● TRAVAIL DEMANDÉ:
Recopiez fidèlement, dans le texte sur la passe, le passage qui va de « Quelque chose s’est » jusqu'à « magistral mouvement analysant. ».

● TEXTE FOURNI:
Je n’ai pas été passeur. En revanche, j’ai été passante : je peux témoigner que j’ai rencontré deux excellents passeurs lors de mon entrée dans le dispositif de la passe. Indéniablement le passeur est central quant à la transmission.

Ce fut et reste une bonne rencontre. Deux passeurs attentifs, généreux, posant des questions et de style alerte. L’une était plus questionneuse que l’autre mais d’un juste ton.

Les deux m’ont dit leur satisfaction de l’effort logique dans ma transmission, qui a conduit via la leur à ma nomination d’AE. Si je peux être critique, je peux aussi témoigner de ma gratitude.

Le dispositif de la passe a fonctionné et fonctionne.

Quelque chose s’est figé à l’École. Jacques- Alain Miller l’a interprétée en acte et la conséquence est le nouveau souffle sous la forme d’un magistral mouvement analysant.

● BLOC DE DONNÉES:
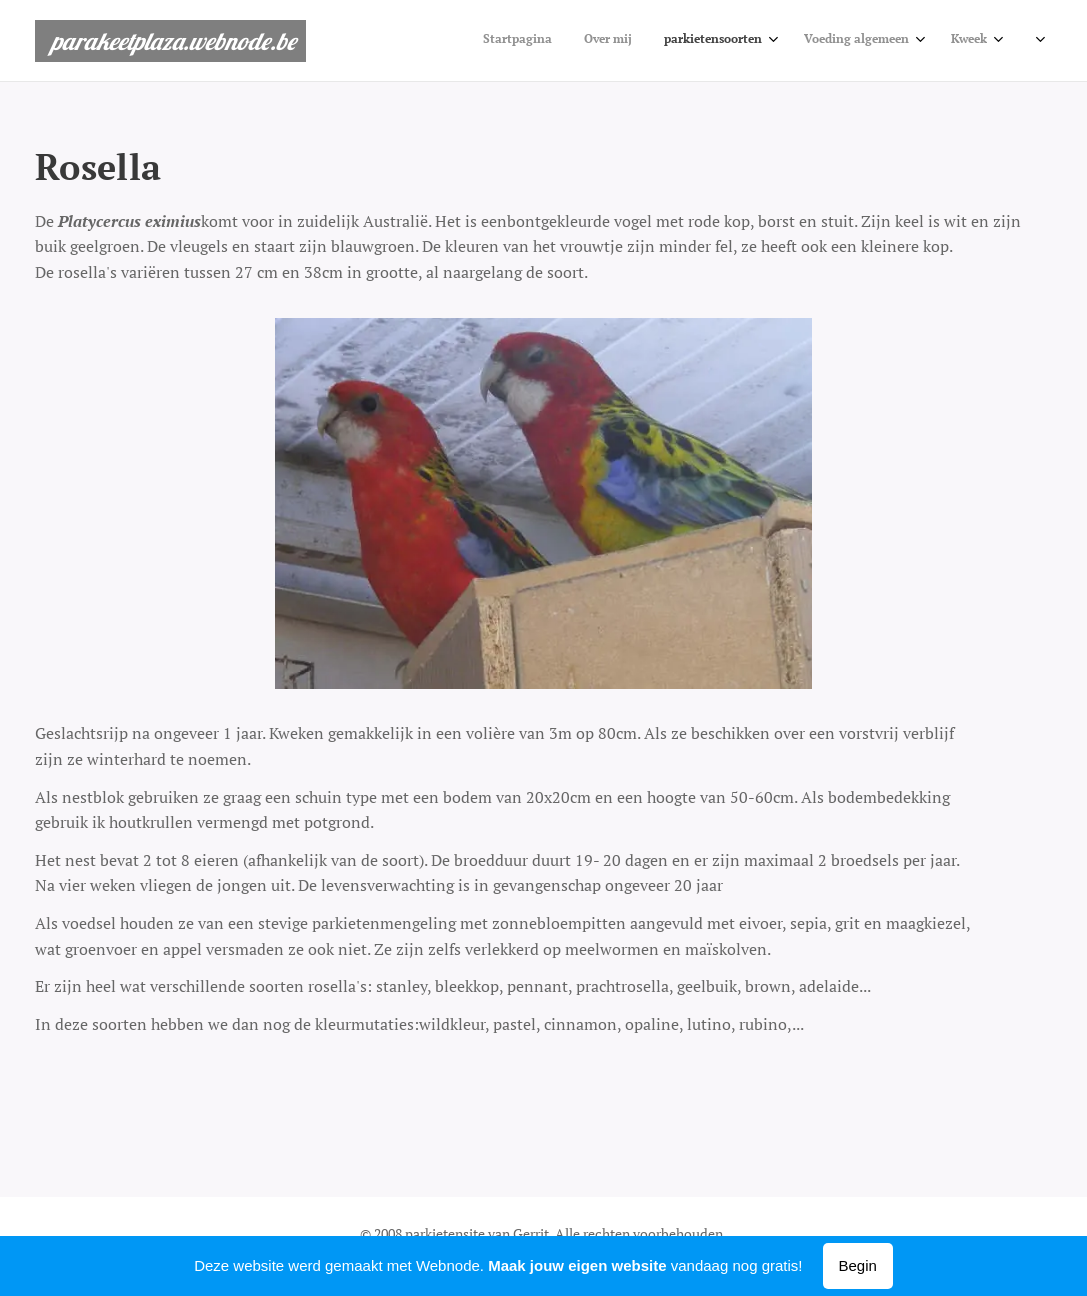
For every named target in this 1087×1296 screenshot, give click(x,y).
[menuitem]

● RÉSULTAT OBTENU:
Quelque chose s’est figé à l’École. Jacques- Alain Miller l’a interprétée en acte et la conséquence est le nouveau souffle sous la forme d’un magistral mouvement analysant.